=== What is required ===
Using the thread on comparing two Python dictionaries, decide whether each statement agrees with it: (a) the first message wants three lists as the result, (b) Paddy sorts the keys into five bins, (c) in Paddy's example, dictionary b maps the key 3 to -3. Answer yes or no for each and quote the words of the thread that decide it.

===== Text

Hi list,
I am sure there are many ways of doing comparision but I like to see
what you would do if you have 2 dictionary sets (containing lots of
data - like 20000 keys and each key contains a dozen or so of records)
and you want to build a list of differences about these two sets.
I like to end up with 3 lists: what's in A and not in B, what's in B
and not in A, and of course, what's in both A and B.
What do you think is the cleanest way to do it? (I am sure you will
come up with ways that astonishes me :=) )
Thanks, 11 14359
John Henry wrote:
Hi list,
I am sure there are many ways of doing comparision but I like to see
what you would do if you have 2 dictionary sets (containing lots of
data - like 20000 keys and each key contains a dozen or so of records)
and you want to build a list of differences about these two sets.
I like to end up with 3 lists: what's in A and not in B, what's in B
and not in A, and of course, what's in both A and B.
What do you think is the cleanest way to do it? (I am sure you will
come up with ways that astonishes me :=) )
Thanks,
I make it 4 bins:
a_exclusive_keys
b_exclusive_keys
common_keys_equal_values
common_keys_diff_values
Something like:
a={1:1, 2:2,3:3,4:4}
b = {2:2, 3:-3, 5:5}
keya=set(a.keys())
keyb=set(b.keys())
a_xclusive = keya - keyb
b_xclusive = keyb - keya
_common = keya & keyb
common_eq = set(k for k in _common if a[k] == b[k])
common_neq = _common - common_eq
If you now simple set arithmatic, it should read OK.
- Paddy.
Paddy wrote:
John Henry wrote:
Hi list,
I am sure there are many ways of doing comparision but I like to see
what you would do if you have 2 dictionary sets (containing lots of
data - like 20000 keys and each key contains a dozen or so of records)
and you want to build a list of differences about these two sets.
I like to end up with 3 lists: what's in A and not in B, what's in B
and not in A, and of course, what's in both A and B.
What do you think is the cleanest way to do it? (I am sure you will
come up with ways that astonishes me :=) )
Thanks,
I make it 4 bins:
a_exclusive_keys
b_exclusive_keys
common_keys_equal_values
common_keys_diff_values
Something like:
a={1:1, 2:2,3:3,4:4}
b = {2:2, 3:-3, 5:5}
keya=set(a.keys())
keyb=set(b.keys())
a_xclusive = keya - keyb
b_xclusive = keyb - keya
_common = keya & keyb
common_eq = set(k for k in _common if a[k] == b[k])
common_neq = _common - common_eq
If you now simple set arithmatic, it should read OK.
- Paddy.
Thanks, that's very clean. Give me good reason to move up to Python
2.4.

==========
===== Supplied data

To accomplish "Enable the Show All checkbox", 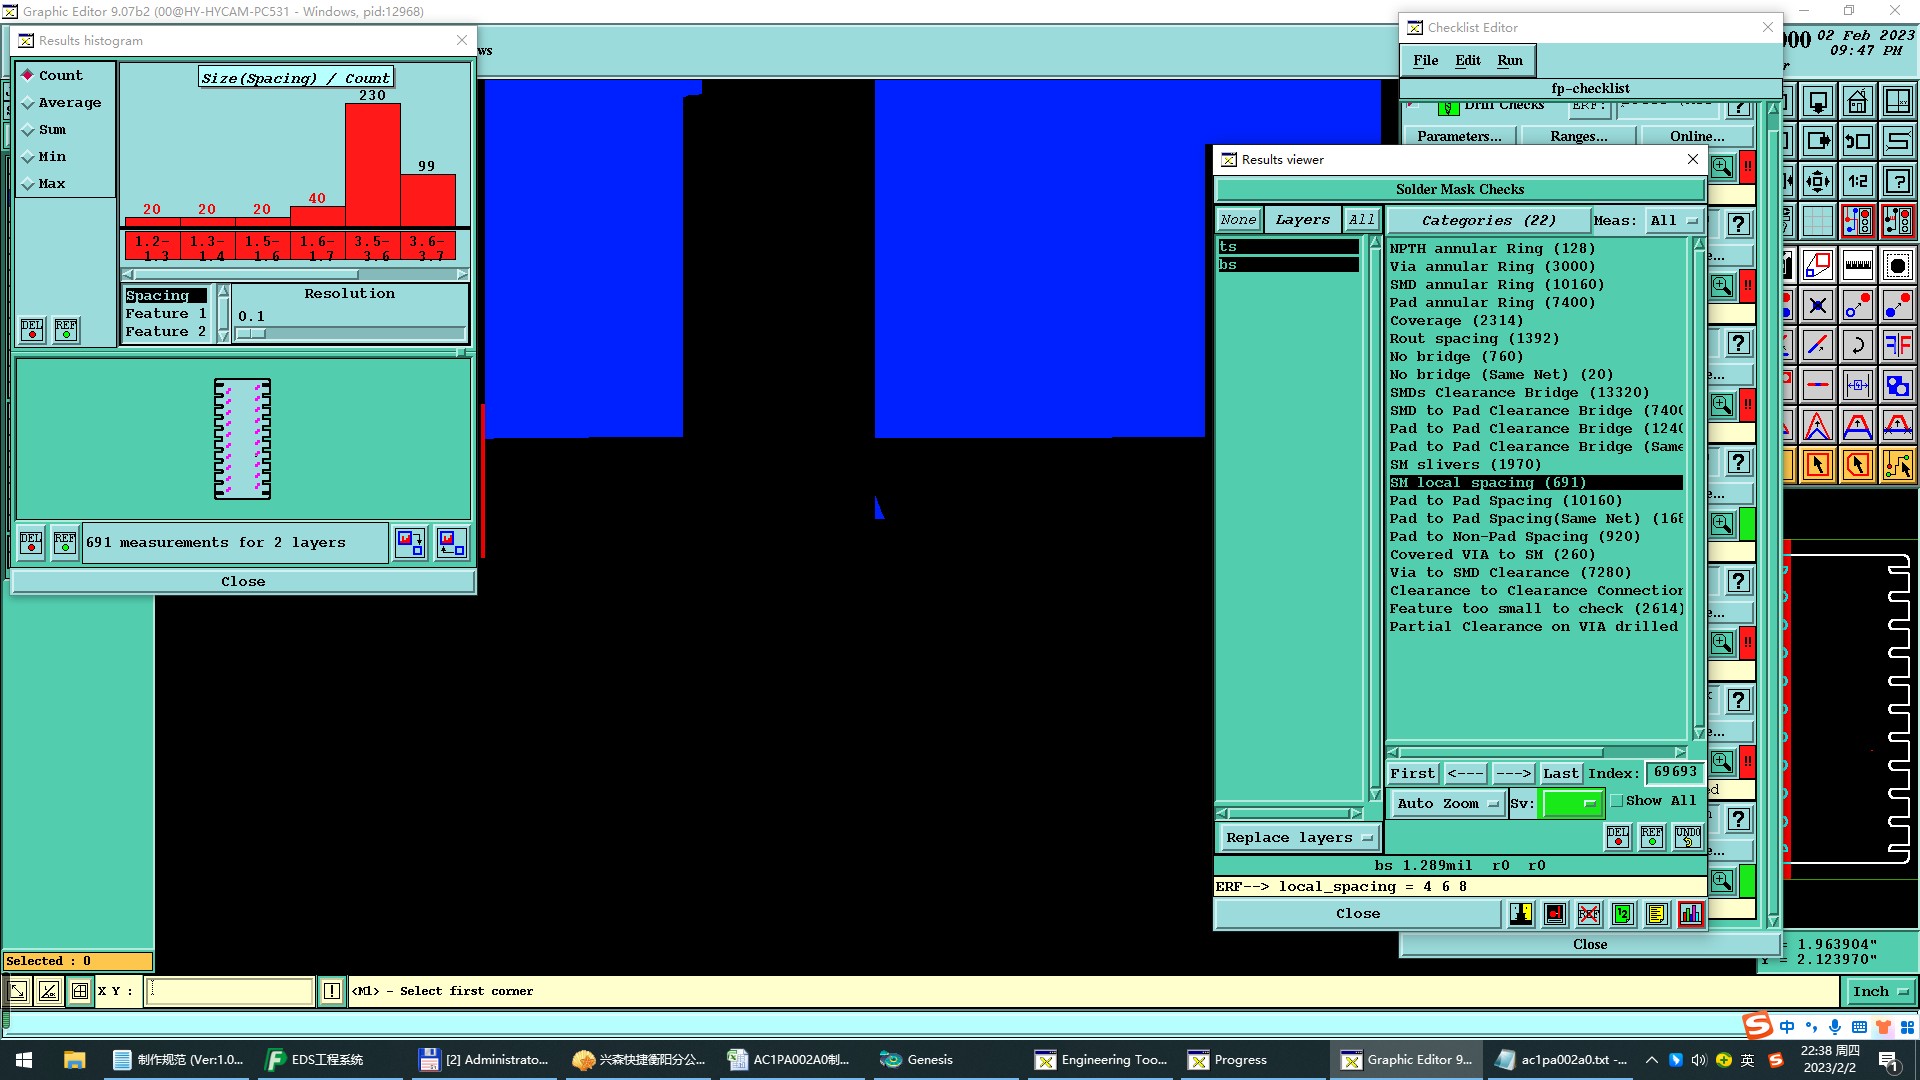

==========

=== Correct output ===
(a) Yes: "I like to end up with 3 lists"
(b) No: "I make it 4 bins"
(c) Yes: "b = {2:2, 3:-3, 5:5}"